Every morning a stack of your LaunchAgents fire `claude -p` cold: plan-day, classify, the language + learning lessons. Each one re-reads your entire CLAUDE.md context from scratch — a guaranteed cache miss — and some of them run Opus on work a much cheaper model would nail identically. That's real money leaking on a timer.
You pay per token, both directions: tokens going in (your CLAUDE.md, the skill file, the input data) and tokens coming out (the response). The catch most people miss is that output is roughly 5× the price of input. So a tight prompt that produces a rambling answer costs more than a long prompt that produces a crisp one — the lever is the response length, not the instructions.
The second lever is the prompt cache. Anthropic will cache your big static context (the CLAUDE.md, the skill) and a cache hit costs about a tenth of a cache miss. But the cache lives for only ~5 minutes. Back-to-back turns in a live session ride a warm cache and stay cheap; a job that sleeps longer than 5 minutes between steps — or a cron that spawns a brand-new process every morning — re-reads everything at full price. This is the exact reason the `/loop` and ScheduleWakeup tooling warns you off 300-second sleeps: just past the cache window is the worst place to wait.
The third lever is model tier. Opus is your most capable and most expensive model; Haiku is a fraction of the cost. For judgment-heavy work (writing your day's narrative, composing a lesson) Opus earns its keep. For deterministic sorting — like the classify step that buckets a dropped file into S/M/L tier — a smaller model produces the same answer for a fifteenth of the price. Running Opus on a sort is the most common quiet overspend in your whole system.
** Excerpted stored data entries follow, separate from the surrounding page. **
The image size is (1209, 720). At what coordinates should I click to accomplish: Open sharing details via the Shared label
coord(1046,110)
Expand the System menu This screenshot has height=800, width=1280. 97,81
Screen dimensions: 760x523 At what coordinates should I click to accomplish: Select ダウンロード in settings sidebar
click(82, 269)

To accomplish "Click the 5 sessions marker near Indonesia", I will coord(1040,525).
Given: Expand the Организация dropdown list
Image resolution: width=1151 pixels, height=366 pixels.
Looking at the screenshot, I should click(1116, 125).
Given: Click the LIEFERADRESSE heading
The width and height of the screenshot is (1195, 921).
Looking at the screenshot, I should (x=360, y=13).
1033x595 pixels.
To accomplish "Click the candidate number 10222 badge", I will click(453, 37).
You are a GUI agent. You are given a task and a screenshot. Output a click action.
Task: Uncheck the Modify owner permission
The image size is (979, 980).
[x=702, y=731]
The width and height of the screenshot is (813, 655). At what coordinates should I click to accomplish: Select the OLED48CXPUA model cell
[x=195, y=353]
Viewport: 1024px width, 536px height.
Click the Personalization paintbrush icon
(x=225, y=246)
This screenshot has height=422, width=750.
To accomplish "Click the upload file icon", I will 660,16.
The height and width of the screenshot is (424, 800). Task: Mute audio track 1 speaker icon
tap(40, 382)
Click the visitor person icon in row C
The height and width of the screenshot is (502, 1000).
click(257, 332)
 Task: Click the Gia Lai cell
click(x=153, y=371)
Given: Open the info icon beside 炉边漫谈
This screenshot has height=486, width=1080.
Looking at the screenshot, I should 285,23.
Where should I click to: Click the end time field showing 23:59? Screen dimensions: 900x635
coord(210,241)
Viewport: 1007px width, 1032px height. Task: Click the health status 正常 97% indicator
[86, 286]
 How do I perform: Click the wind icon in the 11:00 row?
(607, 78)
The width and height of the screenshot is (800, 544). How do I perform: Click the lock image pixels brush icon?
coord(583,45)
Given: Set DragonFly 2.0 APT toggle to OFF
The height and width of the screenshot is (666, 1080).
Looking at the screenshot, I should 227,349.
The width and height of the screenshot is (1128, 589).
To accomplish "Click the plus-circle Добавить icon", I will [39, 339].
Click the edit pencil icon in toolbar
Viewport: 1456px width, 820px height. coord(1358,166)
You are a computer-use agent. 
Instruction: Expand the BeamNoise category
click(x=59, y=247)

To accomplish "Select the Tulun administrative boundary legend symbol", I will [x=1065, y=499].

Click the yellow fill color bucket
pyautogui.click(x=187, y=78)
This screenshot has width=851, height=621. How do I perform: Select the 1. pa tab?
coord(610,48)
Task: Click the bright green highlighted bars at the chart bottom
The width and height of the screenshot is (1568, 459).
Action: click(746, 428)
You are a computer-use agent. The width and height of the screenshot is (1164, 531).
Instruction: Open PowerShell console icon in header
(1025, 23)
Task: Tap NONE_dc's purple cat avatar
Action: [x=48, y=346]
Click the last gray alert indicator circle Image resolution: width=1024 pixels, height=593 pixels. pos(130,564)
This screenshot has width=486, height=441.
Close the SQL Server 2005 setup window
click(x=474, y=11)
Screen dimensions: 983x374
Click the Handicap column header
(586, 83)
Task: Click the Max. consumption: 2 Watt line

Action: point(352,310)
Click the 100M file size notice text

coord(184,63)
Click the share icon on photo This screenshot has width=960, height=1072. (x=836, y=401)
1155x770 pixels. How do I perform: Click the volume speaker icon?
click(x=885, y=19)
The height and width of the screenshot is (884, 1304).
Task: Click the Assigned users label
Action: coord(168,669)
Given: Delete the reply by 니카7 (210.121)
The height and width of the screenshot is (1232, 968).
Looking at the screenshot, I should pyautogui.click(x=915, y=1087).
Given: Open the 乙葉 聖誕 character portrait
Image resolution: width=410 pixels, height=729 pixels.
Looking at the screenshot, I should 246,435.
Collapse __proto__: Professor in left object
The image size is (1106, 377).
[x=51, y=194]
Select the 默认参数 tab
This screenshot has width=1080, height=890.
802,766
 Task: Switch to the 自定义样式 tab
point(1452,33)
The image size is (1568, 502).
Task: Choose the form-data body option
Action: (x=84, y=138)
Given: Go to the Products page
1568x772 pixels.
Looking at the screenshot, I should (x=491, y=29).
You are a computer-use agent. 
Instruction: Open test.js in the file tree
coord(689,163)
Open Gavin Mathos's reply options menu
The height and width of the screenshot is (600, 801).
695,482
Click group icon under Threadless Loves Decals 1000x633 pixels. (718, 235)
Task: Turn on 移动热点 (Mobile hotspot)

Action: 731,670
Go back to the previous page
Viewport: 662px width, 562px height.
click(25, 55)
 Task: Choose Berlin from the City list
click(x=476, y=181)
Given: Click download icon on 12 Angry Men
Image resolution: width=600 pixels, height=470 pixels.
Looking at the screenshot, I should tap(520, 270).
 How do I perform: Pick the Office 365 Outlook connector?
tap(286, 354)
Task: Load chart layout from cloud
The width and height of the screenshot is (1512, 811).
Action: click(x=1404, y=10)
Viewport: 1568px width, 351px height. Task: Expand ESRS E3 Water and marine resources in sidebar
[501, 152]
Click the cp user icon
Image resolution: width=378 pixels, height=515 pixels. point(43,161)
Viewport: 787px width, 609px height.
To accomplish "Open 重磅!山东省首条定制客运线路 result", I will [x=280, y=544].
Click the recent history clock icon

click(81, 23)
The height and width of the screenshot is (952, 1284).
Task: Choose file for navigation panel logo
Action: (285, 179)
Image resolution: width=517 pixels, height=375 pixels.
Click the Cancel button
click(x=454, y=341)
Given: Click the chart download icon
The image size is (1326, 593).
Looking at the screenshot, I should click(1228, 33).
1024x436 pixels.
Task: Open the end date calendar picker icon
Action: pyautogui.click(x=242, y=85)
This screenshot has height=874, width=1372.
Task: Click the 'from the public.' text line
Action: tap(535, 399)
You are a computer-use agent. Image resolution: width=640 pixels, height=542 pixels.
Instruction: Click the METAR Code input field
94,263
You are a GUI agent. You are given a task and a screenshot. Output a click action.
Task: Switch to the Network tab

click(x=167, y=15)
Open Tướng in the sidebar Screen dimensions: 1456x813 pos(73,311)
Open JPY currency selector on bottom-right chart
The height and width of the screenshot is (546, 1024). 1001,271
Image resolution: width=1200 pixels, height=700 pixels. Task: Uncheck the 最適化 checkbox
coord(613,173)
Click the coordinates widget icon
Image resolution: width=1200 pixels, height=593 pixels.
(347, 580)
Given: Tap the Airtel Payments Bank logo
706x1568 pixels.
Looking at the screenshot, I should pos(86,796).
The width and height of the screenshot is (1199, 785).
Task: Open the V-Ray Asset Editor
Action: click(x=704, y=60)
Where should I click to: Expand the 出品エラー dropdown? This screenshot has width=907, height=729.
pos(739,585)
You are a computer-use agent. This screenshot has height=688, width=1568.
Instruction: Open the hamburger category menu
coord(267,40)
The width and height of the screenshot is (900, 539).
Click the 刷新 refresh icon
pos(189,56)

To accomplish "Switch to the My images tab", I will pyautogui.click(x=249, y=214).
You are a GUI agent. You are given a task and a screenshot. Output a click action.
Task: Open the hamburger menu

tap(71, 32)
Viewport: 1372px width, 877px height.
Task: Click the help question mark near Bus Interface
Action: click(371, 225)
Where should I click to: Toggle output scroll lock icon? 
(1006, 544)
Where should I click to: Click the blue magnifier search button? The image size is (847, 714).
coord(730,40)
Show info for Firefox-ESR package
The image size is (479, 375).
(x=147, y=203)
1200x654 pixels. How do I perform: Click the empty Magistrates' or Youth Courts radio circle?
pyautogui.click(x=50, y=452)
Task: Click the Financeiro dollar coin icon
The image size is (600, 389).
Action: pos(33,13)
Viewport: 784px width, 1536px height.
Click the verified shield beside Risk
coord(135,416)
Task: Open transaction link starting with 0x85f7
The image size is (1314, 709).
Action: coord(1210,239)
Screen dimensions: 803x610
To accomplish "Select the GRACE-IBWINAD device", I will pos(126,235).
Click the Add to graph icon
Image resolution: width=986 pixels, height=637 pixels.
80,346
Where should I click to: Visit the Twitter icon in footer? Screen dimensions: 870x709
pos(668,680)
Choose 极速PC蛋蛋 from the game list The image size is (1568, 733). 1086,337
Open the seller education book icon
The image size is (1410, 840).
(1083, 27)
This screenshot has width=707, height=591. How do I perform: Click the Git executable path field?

Find out what your scheduled jobs actually cost to load, before they do a single useful thing:
# Which model does each scheduled claude -p job run?
grep -ri "claude-\|--model\|opus\|haiku" /Users/tom/Claude/PDB/scripts/run_plan_day.sh
# Rough card rates (per million tokens):
# Opus ~ $15 in / $75 out
# Haiku ~ $1 in / $5 out
#
# A plan-day run loads ~40k tokens of context (CLAUDE.md + skill + inputs)
# every morning, cold cache, before writing anything:
# 40,000 / 1,000,000 * $15 = $0.60 just to read the room
#
# The same 40k on a warm cache (a follow-up turn within 5 min):
# ~ $0.06 — one tenth.
The two cheapest wins are picking the smallest model that still does the job and keeping the cache warm — both beat any amount of prompt-trimming.